Il est important d’évaluer la dent par une observation clinique et radiographique avant de réaliser un inlay-onlay.

Cette évaluation permettra d’estimer :

• le passé de la dent et le potentiel de défense pulpaire. En effet, la pulpe d’une dent restaurée plusieurs fois réagissant moins bien à une nouvelle agression, il deviendra alors intéressant de temporiser, à l’aide d’un ciment verre ionomère par exemple, avant de réaliser l’inlay-onlay ;

• la distance de la cavité à la pulpe ;

• la situation des futures limites marginales ;

• l’épaisseur des tissus et la biomécanique de la dent ;

• l’occlusion et les parafonctions éventuelles.

La préparation de la cavité doit respecter certains critères de réduction minimaux, tels que :

• l’épaisseur occlusale (notamment au ni veau du sillon) égale de 1,5 mm à 2 mm ;

• la largeur des isthmes égale à 2 mm ;

• l’épaisseur des parois résiduelles égale à 1 mm ;

• la dépouille égale à 10° ;

• la finition occlusale sans biseau et congé périphérique proximal.

Un fond de cavité au ciment verre ionomère (meilleure étanchéité et biocompatibilité que le composite lorsque la dentine est sclérotique) est mis en place après désinfection dentinaire. L’hybridation adhésive après mordançage total est réalisée juste après préparation et permet d’obtenir l’étanchéité dentinaire. Un élément provisoire en composite (Revotek LC®) est réalisé à même la cavité vaselinée avant d’être scellé (ciment sans eugénol). Après réalisation de la pièce prothétique, celle-ci est essayée (adaptation margina le et proximale) puis assemblée par collage à l’aide d’une colle duale sans potentiel adhésif (composite de collage).

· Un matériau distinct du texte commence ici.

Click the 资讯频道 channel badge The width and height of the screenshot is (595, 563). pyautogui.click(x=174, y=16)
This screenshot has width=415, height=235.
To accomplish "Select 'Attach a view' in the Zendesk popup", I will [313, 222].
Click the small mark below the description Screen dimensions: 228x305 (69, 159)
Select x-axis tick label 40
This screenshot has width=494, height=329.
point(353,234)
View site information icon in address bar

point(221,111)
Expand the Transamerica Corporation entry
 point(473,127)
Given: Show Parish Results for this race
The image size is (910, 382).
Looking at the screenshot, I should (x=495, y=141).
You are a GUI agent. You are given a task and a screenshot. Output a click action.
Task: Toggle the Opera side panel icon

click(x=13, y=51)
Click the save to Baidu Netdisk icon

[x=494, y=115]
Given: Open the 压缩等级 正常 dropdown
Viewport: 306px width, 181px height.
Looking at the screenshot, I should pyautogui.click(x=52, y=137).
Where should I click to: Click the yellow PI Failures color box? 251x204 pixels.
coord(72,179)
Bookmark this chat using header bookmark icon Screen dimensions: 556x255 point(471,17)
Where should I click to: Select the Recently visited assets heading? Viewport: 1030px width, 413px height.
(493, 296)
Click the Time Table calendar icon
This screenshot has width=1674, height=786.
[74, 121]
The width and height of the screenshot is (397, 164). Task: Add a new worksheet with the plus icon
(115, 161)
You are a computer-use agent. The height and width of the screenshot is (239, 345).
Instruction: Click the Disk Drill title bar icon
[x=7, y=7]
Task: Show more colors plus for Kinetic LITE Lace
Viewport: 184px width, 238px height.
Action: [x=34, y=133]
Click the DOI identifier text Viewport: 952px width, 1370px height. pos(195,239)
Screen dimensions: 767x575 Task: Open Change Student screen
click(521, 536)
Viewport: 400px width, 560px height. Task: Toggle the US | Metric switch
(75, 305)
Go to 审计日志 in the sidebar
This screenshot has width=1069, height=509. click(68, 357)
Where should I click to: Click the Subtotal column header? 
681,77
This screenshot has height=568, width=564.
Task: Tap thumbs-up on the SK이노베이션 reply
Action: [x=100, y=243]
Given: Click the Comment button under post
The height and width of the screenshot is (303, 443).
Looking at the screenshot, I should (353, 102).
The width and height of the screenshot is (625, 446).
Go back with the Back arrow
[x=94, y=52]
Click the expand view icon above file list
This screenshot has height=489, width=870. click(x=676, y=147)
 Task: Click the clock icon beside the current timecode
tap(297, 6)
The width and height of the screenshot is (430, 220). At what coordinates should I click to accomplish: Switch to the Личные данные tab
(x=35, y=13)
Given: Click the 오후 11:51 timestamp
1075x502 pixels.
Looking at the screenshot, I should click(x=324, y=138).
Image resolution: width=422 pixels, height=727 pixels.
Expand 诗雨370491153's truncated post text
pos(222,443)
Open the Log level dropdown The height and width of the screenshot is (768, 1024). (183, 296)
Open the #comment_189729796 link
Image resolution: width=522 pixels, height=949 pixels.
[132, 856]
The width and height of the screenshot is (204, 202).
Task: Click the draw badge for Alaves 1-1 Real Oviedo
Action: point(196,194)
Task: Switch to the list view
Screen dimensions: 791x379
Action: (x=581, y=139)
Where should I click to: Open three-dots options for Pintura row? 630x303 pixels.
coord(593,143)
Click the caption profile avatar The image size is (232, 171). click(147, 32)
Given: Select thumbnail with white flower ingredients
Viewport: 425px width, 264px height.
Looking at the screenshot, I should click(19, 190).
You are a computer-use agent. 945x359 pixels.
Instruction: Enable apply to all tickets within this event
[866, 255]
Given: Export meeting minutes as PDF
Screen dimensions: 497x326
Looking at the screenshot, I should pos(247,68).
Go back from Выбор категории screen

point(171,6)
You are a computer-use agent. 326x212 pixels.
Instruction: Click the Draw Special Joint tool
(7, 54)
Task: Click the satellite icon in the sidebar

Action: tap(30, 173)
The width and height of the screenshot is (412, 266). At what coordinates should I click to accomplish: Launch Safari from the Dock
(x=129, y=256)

Au préalable, le traitement de l’intrados aura été effectué (sablage alumine 50 μm, silanisation, adhésif non polymérisé) ainsi que celui de la cavité (aéropolisseur, mordançage, fine couche adhésive polymérisée). Après polymérisation et polissage des marges, l’occlusion est vérifiée. Pour des raisons esthétiques, manipulation ou même biomécaniques, il est préférable de ne pas utiliser les colles avec potentiel adhésif (Super Bond®) ou auto-adhésives (RelyX®).

Le respect de ce type de protocole permet d’obtenir des taux de succès importants, mais des études à long terme manquent encore.

 

 

Au total, les principaux facteurs de succès seront liés à la préservation des tissus dentaires dans le respect des indications (éviter le composite chez les patients polycarieux, parafonctionnels, gros fumeurs…).